→ **Directions for this task**:
Copy exactly the lines that run from the one containing "Task: Toggle the Curva de tonos panel switch" through the end of the entries, both ends included.

┌──

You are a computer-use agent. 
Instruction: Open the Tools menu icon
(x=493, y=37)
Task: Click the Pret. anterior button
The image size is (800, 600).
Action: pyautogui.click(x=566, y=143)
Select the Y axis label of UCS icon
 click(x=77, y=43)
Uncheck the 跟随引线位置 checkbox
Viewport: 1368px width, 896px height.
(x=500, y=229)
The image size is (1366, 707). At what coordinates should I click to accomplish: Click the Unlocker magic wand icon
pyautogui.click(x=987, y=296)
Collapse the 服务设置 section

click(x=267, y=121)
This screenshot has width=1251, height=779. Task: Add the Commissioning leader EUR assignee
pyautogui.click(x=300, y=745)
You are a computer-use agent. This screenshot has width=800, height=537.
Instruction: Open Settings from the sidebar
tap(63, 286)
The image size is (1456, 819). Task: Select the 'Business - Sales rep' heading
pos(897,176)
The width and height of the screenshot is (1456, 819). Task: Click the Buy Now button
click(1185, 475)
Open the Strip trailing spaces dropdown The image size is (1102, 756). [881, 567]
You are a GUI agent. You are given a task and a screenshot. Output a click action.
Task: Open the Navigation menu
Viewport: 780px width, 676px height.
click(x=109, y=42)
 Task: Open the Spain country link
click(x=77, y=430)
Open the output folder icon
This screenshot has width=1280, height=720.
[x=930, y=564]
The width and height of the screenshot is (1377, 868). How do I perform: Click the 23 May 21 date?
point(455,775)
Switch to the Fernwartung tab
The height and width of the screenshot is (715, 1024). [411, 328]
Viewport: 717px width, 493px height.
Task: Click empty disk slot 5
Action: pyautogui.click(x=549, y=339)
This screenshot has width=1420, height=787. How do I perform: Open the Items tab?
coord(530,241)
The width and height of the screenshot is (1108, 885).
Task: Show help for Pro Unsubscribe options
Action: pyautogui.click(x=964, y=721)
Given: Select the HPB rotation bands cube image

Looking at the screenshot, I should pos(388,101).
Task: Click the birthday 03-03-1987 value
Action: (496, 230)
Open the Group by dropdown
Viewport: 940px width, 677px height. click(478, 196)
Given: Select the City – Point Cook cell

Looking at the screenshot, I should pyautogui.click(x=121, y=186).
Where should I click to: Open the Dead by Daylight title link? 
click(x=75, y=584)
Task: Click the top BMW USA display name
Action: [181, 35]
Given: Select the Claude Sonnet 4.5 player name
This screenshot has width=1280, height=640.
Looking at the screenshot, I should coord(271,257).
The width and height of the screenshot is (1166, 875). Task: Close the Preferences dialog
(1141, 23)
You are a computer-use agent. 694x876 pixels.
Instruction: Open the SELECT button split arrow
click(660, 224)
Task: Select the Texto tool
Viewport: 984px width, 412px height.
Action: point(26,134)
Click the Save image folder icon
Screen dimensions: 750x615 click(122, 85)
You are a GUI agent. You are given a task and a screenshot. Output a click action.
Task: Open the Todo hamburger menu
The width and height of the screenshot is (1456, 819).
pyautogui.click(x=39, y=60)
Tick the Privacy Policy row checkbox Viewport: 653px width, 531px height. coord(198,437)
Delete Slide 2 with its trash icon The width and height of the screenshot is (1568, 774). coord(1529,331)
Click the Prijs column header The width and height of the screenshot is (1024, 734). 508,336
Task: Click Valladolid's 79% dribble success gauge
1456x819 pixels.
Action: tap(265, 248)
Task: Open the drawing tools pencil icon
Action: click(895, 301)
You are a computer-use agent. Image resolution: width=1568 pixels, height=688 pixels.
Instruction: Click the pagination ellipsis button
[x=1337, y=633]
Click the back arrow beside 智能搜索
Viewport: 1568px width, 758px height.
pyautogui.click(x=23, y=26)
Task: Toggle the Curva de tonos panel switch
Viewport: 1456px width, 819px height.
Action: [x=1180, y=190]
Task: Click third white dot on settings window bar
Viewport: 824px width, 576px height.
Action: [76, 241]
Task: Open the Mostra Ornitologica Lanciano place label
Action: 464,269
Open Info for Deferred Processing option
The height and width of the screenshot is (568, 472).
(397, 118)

└──

→ **Response area**:
Task: Toggle the Curva de tonos panel switch
Viewport: 1456px width, 819px height.
Action: [x=1180, y=190]
Task: Click third white dot on settings window bar
Viewport: 824px width, 576px height.
Action: [76, 241]
Task: Open the Mostra Ornitologica Lanciano place label
Action: 464,269
Open Info for Deferred Processing option
The height and width of the screenshot is (568, 472).
(397, 118)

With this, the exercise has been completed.